RaimondKempees edited this page Jul 25, 2013 · 21 revisions

This section is meant as a quick start guide to setup the SI4T / Solr on the Tridion Deployer side of things. While exotic configurations, specific tuning, Solr Schema definitions, dependency documentation and Solr configuration in general are not specified here, this page does provide the minimal setup steps to take, which can be used in the majority of Tridion Deployer configurations. All steps listed below are required in order to proceed quickly to the more fun parts of it all.

Prerequisites

The following prerequisites must be met:

  1. A properly configured Tridion Deployer, which includes a proper JRE (1.6+), proper Storage configuration and proper logging configuration;
  2. A Solr instance. More information on installing and configuring Solr, Solr cores, fine tuning can be found here. Note that SI4T / Solr is currently built against Solr version 4.2.1. While the maintainers will release builds for newer Solr versions from time to time, it is also possible to check out the SI4T/Solr source code and do a build yourself in case you need functionality of later versions of Solr.
  3. The Tridion Deployer connects to the Solr instance over http. It is therefore necessary to ensure that both the user under which the Tridion Deployer is running and the machine on which the Deployer is running are allowed to connect to the Solr instance on the configured Solr instance port.
  4. The SI4T TBBs in order to publish out content which needs to be indexed.

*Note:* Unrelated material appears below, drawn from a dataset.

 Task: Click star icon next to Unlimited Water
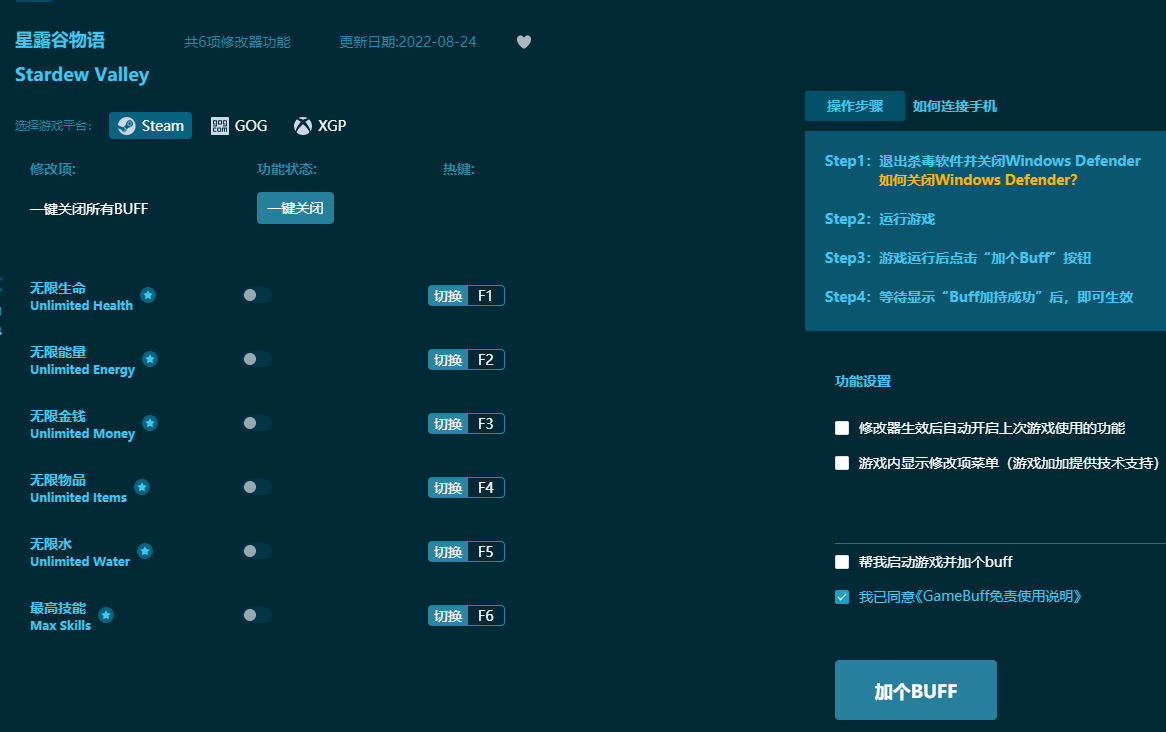click(145, 551)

Placement of libraries in the Tridion Deployer's lib directory

SI4T / Solr is delivered in two separate libraries. Both of these libraries can be obtained from github in the following places:

  1. si4t.jar
  2. si4t-solr.jar

Both jar files have to be placed inside the /lib directory for each Tridion Deployer.

Apart from the standard Tridion libraries and their dependencies, the libraries listed here have to be present in the /lib directory of the Tridion Deployer which is responsible for indexing data. Warning: at this time it is recommended to leave the current jar files present in the Deployer's lib directory intact. Do not overwrite them, but do place the additional jar files next to the existing ones. At a later stage the full dependency graph will be documented in this wiki.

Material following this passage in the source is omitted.